Herbicides with this mode of action: Glufosinate (Liberty)
8. Paraquat
Mechanism of Action: Paraquat is a post-emergence herbicide with contact foliar activity. It is rapidly absorbed by green tissue and inhibits photosynthesis. Paraquat causes the formation of radical oxygen, which is toxic to plant cell membranes, within the chloroplast.
Behavior in Plants: Paraquat does not move within the plant and only acts on tissue it contacts.
Symptoms: Paraquat causes rapid leaf burning on all species present at the time of application. Paraquat injury can be confused with injury caused by cell membrane disruptors or glufosinate. Injury symptoms of paraquat, cell membrane disruptors, and glufosinate are almost indistinguishable. The only difference between the three is that paraquat injury will generally appear within one day of application, whereas cell membrane disruptors and glufosinate may require a longer amount of time to develop symptoms.
Herbicides with this Mode of Action: Paraquat (Gramoxone)
9. Organophosphate Interaction
Mechanism of Action: Organophosphates are a group of insecticides commonly used in-furrow for insect and nematode management. Turbofos (Counter) is one of the most common examples. These insecticides do not injure the plant, but they can interfere with how the corn plant processes certain herbicides. In particular, if corn has received turbofos at planting, applying ALS-inhibiting herbicides can result in moderate to severe injury.

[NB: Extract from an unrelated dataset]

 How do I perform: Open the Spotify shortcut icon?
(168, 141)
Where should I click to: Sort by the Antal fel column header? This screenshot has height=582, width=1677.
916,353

Behavior in Plants: ALS-inhibiting herbicides must be rapidly broken down within the plant, or the corn will sustain injury. Therefore, the presence of turbofos (or other organophosphate insecticides) can slow the corn plant's ability to break down these herbicides. When the corn plant cannot metabolize ALS-inhibiting herbicides, injury symptoms can occur. More injury can be expected if the herbicide is applied during cool weather.
Symptoms: The most common symptoms are shortened internode length and "lime"-colored foliage. Some bleaching in the whorl can occur, but is less common. Under severe conditions where several nodes are involved, the plant can take on a "pineapple" appearance because several nodes are spaced only a few inches apart.